**What the task requires**. In the records below, find the line containing "The width and" and repeat it and every line after it exactly, without pictures.

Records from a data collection
+---+
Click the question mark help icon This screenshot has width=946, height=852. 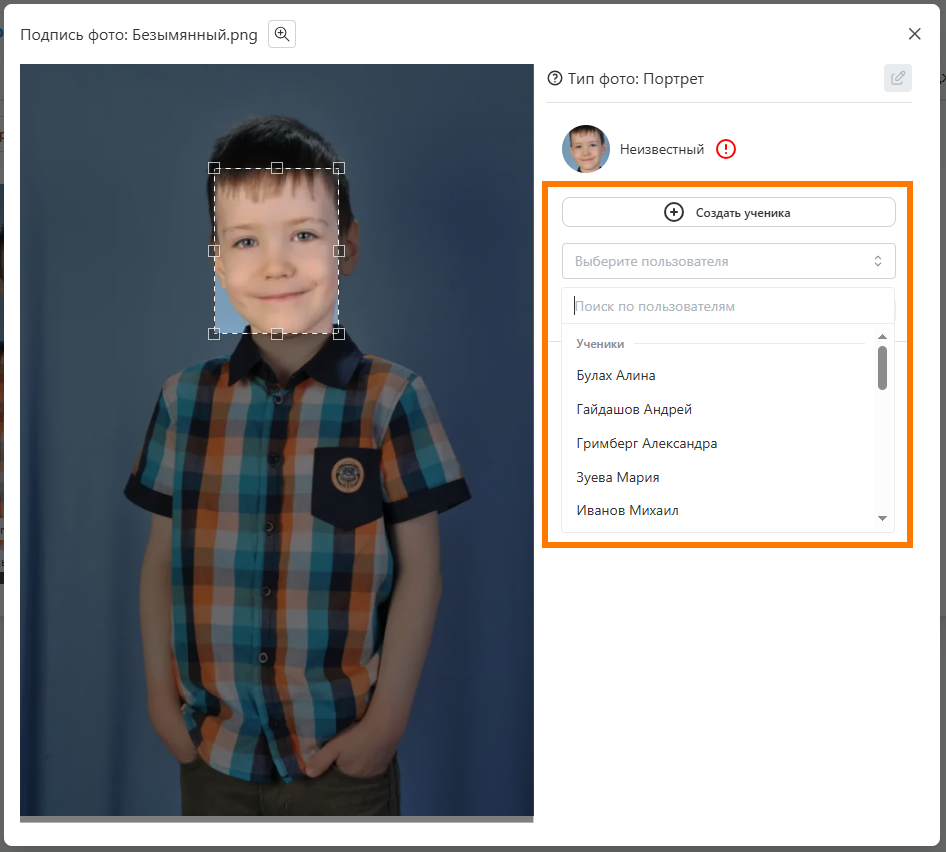555,78
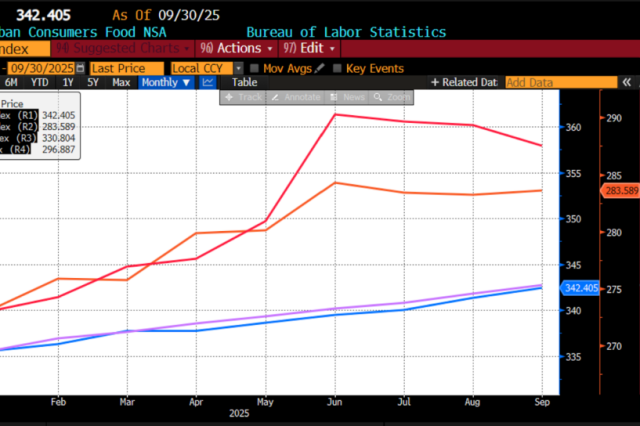Screen dimensions: 640x426
Task: Expand the Actions menu
Action: 237,48
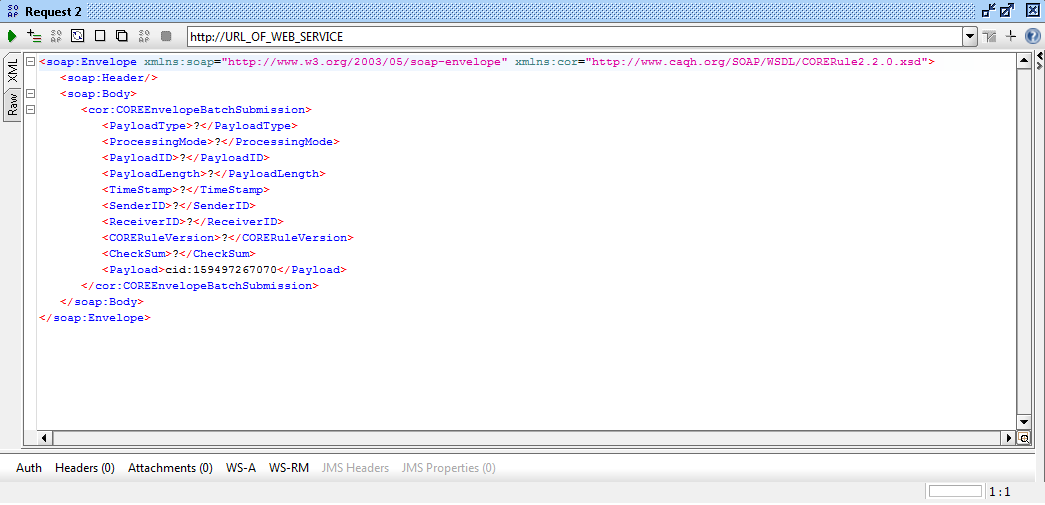Image resolution: width=1045 pixels, height=505 pixels.
Task: Open the online help icon
Action: pos(1033,36)
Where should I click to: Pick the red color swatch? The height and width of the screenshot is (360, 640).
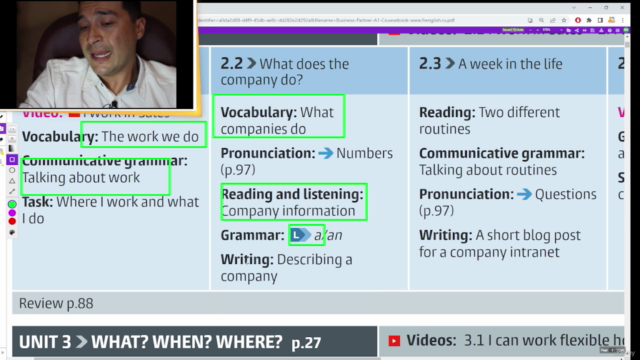pos(12,221)
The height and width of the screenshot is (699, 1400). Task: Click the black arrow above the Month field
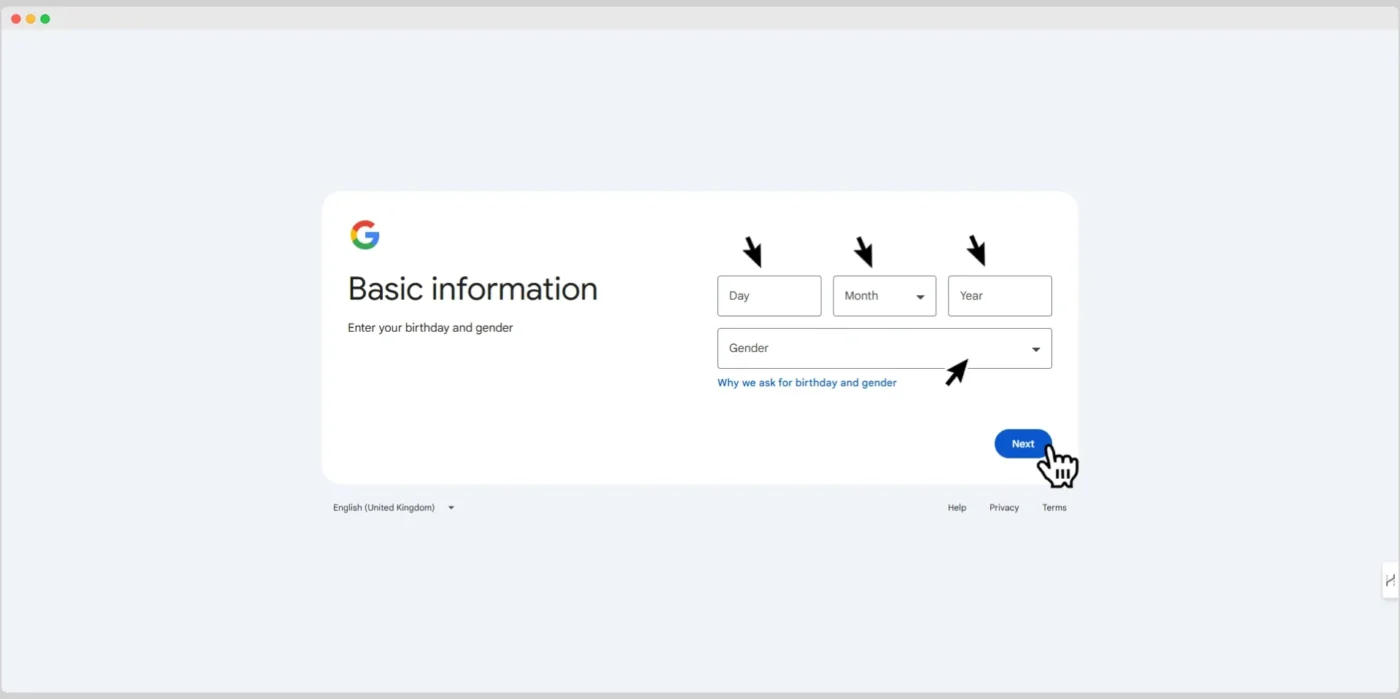pos(864,252)
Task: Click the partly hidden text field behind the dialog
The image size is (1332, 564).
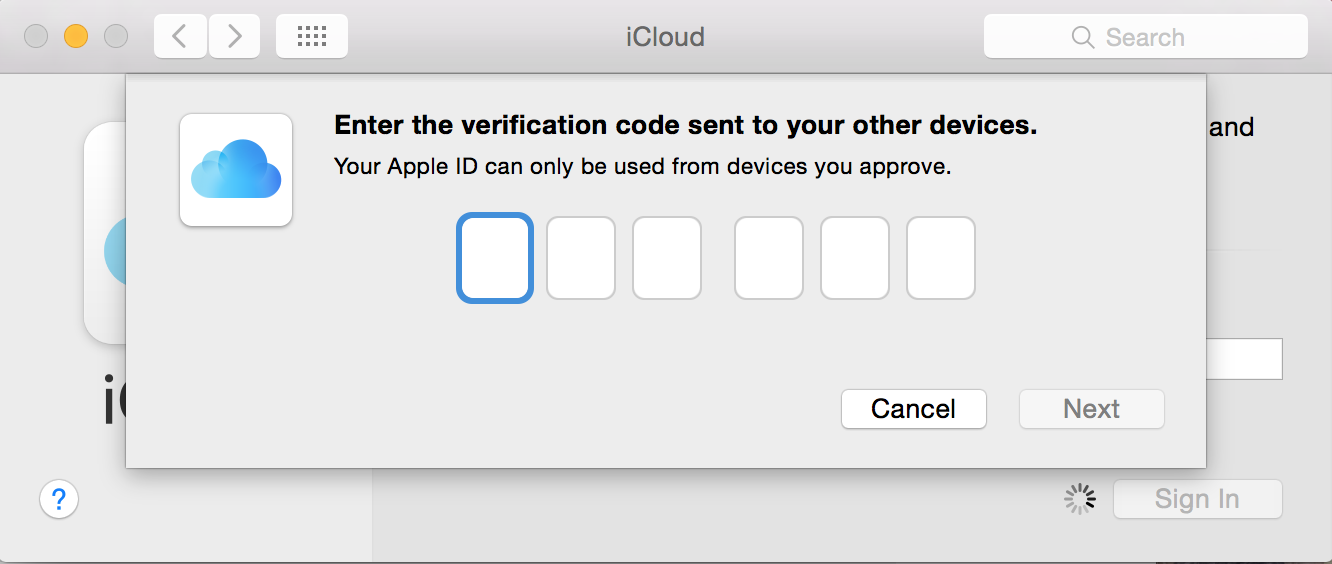Action: (1244, 359)
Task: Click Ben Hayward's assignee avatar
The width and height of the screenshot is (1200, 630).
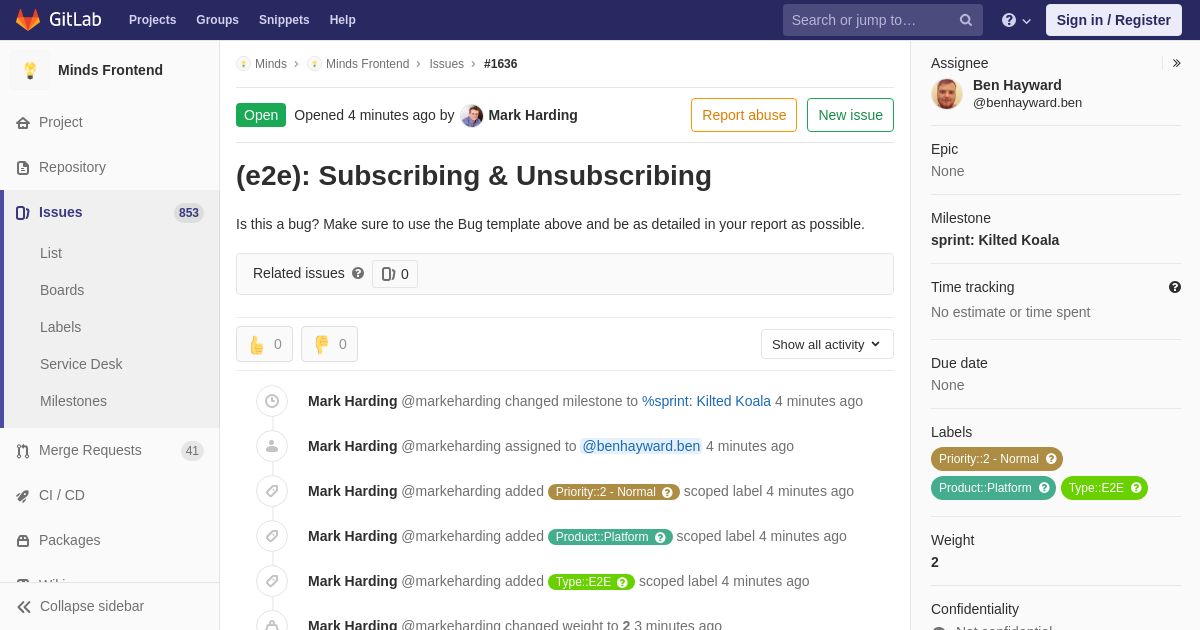Action: click(947, 93)
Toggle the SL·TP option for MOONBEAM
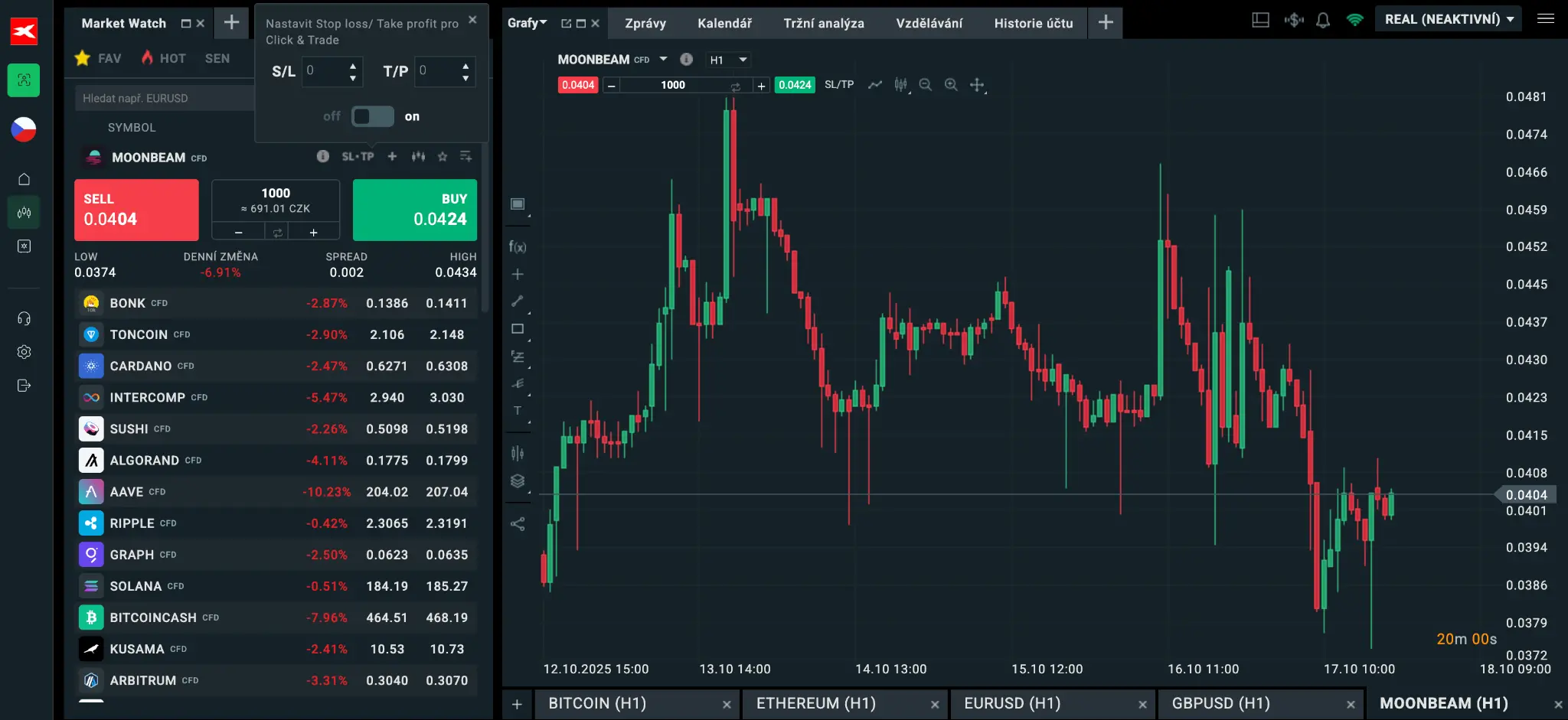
+---+
**Task output**.
The width and height of the screenshot is (1200, 630).
Action: click(947, 93)
Toggle the SL·TP option for MOONBEAM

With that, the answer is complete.